Reputation: 23
I have 2 DataFrames:
siccd date retp
0 2892 31135 -0.036296
1 2892 31226 0.144768
2 2892 31320 0.063924
3 1650 31412 -0.009190
4 1299 31502 0.063326
and
start end ind indname
0 100 999 1 Agric
1 1000 1299 2 Mines
2 1300 1399 3 Oil
3 1400 1499 4 Stone
4 1500 1799 5 Cnstr
5 2000 2099 6 Food
6 2100 2199 7 Smoke
7 2200 2299 8 Txtls
8 2300 2399 9 Apprl
9 2400 2499 10 Wood
10 2500 2599 11 Chair
11 2600 2661 12 Paper
12 2700 2799 13 Print
13 2800 2899 14 Chems
14 2900 2999 15 Ptrlm
15 3000 3099 16 Rubbr
16 3100 3199 17 Lethr
17 3200 3299 18 Glass
18 3300 3399 19 Metal
The task is to take the df1['siccd']
column, compare it to the df2['start']
and df2['end']
column. If (start <= siccd <= end), assign the ind and indname values of that respective index in the second DataFrame to the first DataFrame. The output would look something like:
siccd date retp ind indname
0 2892 31135 -0.036296 14 Chems
1 2892 31226 0.144768 14 Chems
2 2892 31320 0.063924 14 Chems
3 1650 31412 -0.009190 5 Cnstr
4 1299 31502 0.063326 2 Mines
I've tried doing this with crude nested for loops, and it provides me with the correct lists that I can append to the end of the DataFrame, however this is extremely inefficient and given the data set's length it is inadequate.
siccd_lst = list(tmp['siccd'])
ind_lst = []
indname_lst = []
def categorize(siccd, df, index):
if (siccd >= df.iloc[index]['start']) and (siccd <= df.iloc[index]['end']):
ind_lst.append(df.iloc[index]['ind'])
indname_lst.append(df.iloc[index]['indname'])
else:
pass
for i in range(0, len(ff38.index)-1):
[categorize(x, ff38, i) for x in siccd_lst]

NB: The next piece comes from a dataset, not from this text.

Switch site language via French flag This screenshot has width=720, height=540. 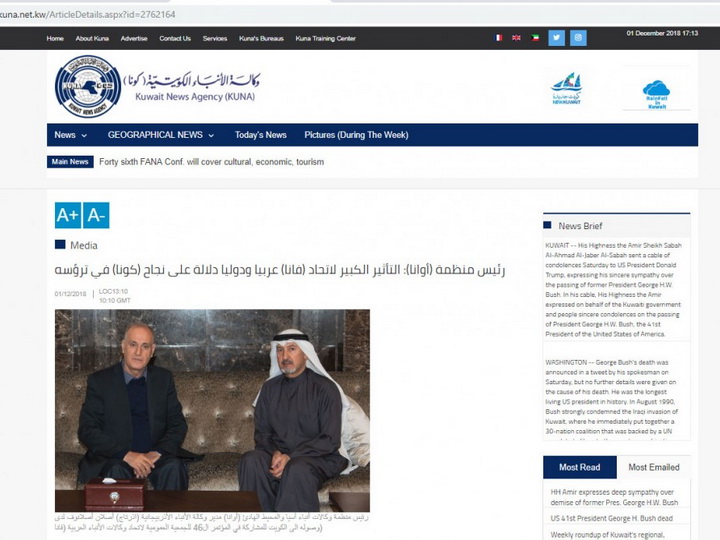pos(498,38)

I have also attempted to vectorize the problem, however, I could not figure out how to iterate through the entire df2 when "searching" for the correct ind and indname to assign to the first DataFrame.
Upvotes: 2
Views: 71
Reputation: 59549
We'll create a DataFrame where the index is the Interval and the columns are the values we'll want to map, then we can use .loc
with that DataFrame to bring over the data.
If any of your 'siccd'
values lie outside of all intervals you will get a KeyError
, so this method won't work.
dfi = pd.DataFrame({'indname': df2['indname'].to_numpy(), 'ind': df2['ind'].to_numpy()},
index=pd.IntervalIndex.from_arrays(left=df2.start, right=df2.end, closed='both'))
df1[['indname', 'ind']] = dfi.loc[df1.siccd].to_numpy()
You can perform the full merge (all rows in df1 with all rows in df2) using a temporary column ('t'
) and then filter the result where it's in between the values.
Since your second DataFrame seems to have a small number of non-overlapping ranges, the result of the merge shouldn't be prohibitively large, in terms of memory, and the non-overlapping ranges ensure the filtering will result in at most one row remaining for each original row in df1.
If any of your 'siccd'
values lie outside of all intervals the row from the original DataFrame will get dropped.
res = (df1.assign(t=1)
.merge(df2.assign(t=1), on='t', how='left')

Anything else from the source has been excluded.